* [Task 1]:
In the manuscript review, translate the sentence "The results are comprehensible and support the discussion." into Spanish.
* [Task 2]:
According to the manuscript review, how many patients affected by ICH gave blood samples for the study?
* [Task 3]:
Write a continuation of the manuscript review, starting after its final sentence.

:: Text section

The manuscript by De Michele et al., is a study of serum biomarkers related to inflammation and oxidative stress, and vasoactive molecules in model of hypoperfusion and ischemic perihematomal lesions following intraparenchymal cerebral hemorrhage (ICH), and a comparative analysis of these biomarkers with volume growth of hematoma and perihematomal edema. The authors collected blood samples from 28 patients affected by ICH, at three timepoints based on symptoms onset and hospitalization, and used those samples to measure the expression and production levels of Endothelin-1 (ET-1), nitrites/nitrates (NO), soluble NOX2-derived peptide (sNOX2-dp), and asymmetric dimethylarginine (ADMA). The authors found a positive correlation between the level of the biomarkers and the development of symptoms and growth in lesion volume. The authors then conclude that NOX2 activation may have a role in the development of ischemic perihematomal lesions, and the association between higher ET-1 values and a lower hemorrhage volume could be related to the ET-1 vasoconstriction action on the ruptured vessel wall.

Overall, the manuscript is well written and does not show major concerns in the use of language and grammar. The results are comprehensible and support the discussion.

However, the size of the population used in this study is not too big and some results need a better and deeper analysis using a larger population. Also, the increased expression of some biomarkers may be due to the age of the population used in the study, because it is known that oxidative stress is associated with aging and increased risk of age-related diseases. Moreover, it would be very interesting to understand whether the selected biomarkers are a cause or a consequence of severe symptoms following ICH, as well as they could be used as predictive or diagnostic biomarkers, thus helping in the risk stratification of patients.

::::
:: Dataset section

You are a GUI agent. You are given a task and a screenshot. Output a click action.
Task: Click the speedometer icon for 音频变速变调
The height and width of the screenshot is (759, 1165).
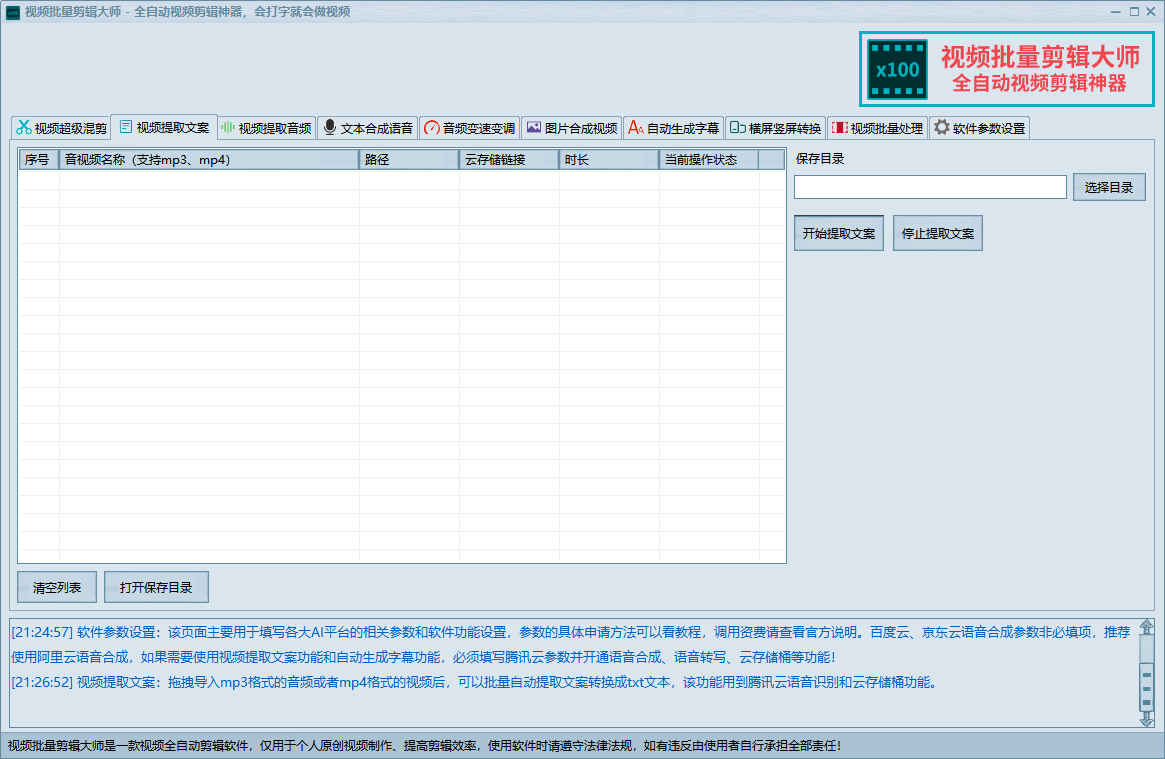(x=432, y=128)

::::

* [Result 1]:
Los resultados son comprensibles y respaldan la discusión.

* [Result 2]:
28 patients.

* [Result 3]:
We thank the reviewer for these insightful comments. We acknowledge that a key limitation of the present study is the small sample size, which we have addressed in the discussion. However, the study design is particularly complex, especially as it was conducted in the acute and subacute phases of stroke, within the Emergency Department setting.

Oxidative stress is associated with aging and an increased risk of age-related diseases. However, we did not find any association between age and the plasma levels of oxidative stress markers. The two groups examined (patients with and without ischemic lesions) were homogeneous in terms of age.

Although it is difficult to determine whether the selected biomarkers are a cause or consequence of severe symptoms following ICH, we believe that higher NO levels at T0 could be a cause of the severity of symptoms at discharge rather than a consequence. In fact, we did not find any association at the earlier time points between NO levels and the NIHSS score, suggesting that NO could be used as a predictive prognostic biomarker.

We apologize for the error in the main text, which we have now corrected. On page 10, we replaced "T1" with "discharge”: “A significant linear positive correlation was found between high levels of some biomarkers and neurological severity measured by NIHSS score at different timepoints, such as NO at T1 (Spearman’s rho=0.783, p=0.007) with NIHSS at T1 discharge...”

Specific major/minor comments.

‒        Page 2 and others: uniform ET1 to ET-1. Done

‒        Page 2: please extend the abbreviation for ADC.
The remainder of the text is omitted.